→ SUPPLIED PASSAGE:
◇ ◇ ◇
A recent large study with more than 8,000 patients that investigated conversion in laparoscopic surgery for colonic cancer reported a similar result, showing no difference in mortality and morbidity rates [5]. But because the two main reasons for conversion are unexpected intraoperative complications and their management and difficult anatomic circumstances (obesity, adhesions, tumor size), which resulted in the converted patient group being a negatively selected one, the perioperative morbidity rate should be higher. These patients cannot take advantage of the potential benefits conferred by purely laparoscopic surgery. The operation is more difficult, and the operation time usually is increased.

The majority of studies in the literature examining the outcome of converted patients after rectal resection have indeed found a higher complication rate [4, 8, 9, 23, 29]. The CLASICC-trial demonstrated higher rates of postoperative mortality and morbidity among converted patients [23], as well as a statistically nonsignificant trend toward lower long-term survival rates among converted rectal cancer patients [28].

A large Japanese study (995 patients, 76 conversions) also found a substantially increased morbidity rate among converted patients [4]. The conversion rate was low (7 %), and the BMI was significantly higher in the converted group, which might in part account for the higher complication rate. A high percentage of carcinomas with favorable tumor characteristics (tumor location in the upper rectum, high rate of low tumor stage T1–T2, low percentage of neoadjuvant therapy) were further limitations of this study, making the comparison with other studies difficult.
◇ ◇ ◇
Stored items:
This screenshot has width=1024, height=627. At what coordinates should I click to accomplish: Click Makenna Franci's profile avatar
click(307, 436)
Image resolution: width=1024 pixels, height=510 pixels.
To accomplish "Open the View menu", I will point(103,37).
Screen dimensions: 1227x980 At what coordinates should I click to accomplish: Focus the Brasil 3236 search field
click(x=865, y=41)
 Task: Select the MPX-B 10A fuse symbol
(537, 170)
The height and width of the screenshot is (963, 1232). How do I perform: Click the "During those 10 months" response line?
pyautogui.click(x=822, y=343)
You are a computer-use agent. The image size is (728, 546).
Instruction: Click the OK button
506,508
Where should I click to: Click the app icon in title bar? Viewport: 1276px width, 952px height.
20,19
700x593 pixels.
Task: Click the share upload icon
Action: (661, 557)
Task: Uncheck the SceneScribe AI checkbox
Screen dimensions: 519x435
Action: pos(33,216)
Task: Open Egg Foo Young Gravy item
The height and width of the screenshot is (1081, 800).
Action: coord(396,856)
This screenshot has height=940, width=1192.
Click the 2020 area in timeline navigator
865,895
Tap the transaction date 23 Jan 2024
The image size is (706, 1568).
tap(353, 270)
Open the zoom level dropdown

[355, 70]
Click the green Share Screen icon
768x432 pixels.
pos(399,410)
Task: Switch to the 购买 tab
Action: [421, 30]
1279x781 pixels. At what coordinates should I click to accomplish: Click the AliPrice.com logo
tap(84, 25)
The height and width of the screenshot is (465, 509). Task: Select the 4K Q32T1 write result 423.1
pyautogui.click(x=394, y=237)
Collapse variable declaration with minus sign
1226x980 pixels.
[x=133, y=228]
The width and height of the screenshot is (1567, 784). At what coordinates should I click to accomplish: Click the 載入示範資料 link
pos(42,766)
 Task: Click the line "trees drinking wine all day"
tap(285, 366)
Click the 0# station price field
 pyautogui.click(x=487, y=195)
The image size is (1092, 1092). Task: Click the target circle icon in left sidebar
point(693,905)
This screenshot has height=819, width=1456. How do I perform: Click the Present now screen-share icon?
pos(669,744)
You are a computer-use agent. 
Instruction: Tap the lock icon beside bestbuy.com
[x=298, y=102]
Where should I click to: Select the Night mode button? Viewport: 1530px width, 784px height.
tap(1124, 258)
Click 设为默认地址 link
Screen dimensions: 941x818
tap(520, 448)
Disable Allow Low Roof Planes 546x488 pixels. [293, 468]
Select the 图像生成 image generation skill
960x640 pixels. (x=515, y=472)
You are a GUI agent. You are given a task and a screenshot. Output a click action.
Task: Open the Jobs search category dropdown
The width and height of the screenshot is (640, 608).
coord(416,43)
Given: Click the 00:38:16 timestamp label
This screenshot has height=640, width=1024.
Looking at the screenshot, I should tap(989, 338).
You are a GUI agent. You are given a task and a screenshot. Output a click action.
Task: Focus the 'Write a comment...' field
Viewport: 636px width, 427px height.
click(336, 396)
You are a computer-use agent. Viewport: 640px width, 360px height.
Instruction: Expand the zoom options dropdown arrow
◇ ◇ ◇
→ TASK PROMPT: Decide whether each statement agrees with the passage on conversion in laparoscopic surgery, answering yes or no and quoting the passage's deciding words. (a) The study of more than 8,000 colonic cancer patients found higher mortality among converted patients. (b) The Japanese study had a conversion rate of 7 %. (c) The CLASICC-trial found a statistically significant drop in long-term survival among converted rectal cancer patients.

→ WRITTEN RESPONSE:
(a) No: "showing no difference in mortality and morbidity rates"
(b) Yes: "The conversion rate was low (7 %)"
(c) No: "a statistically nonsignificant trend toward lower long-term survival rates among converted rectal cancer patients"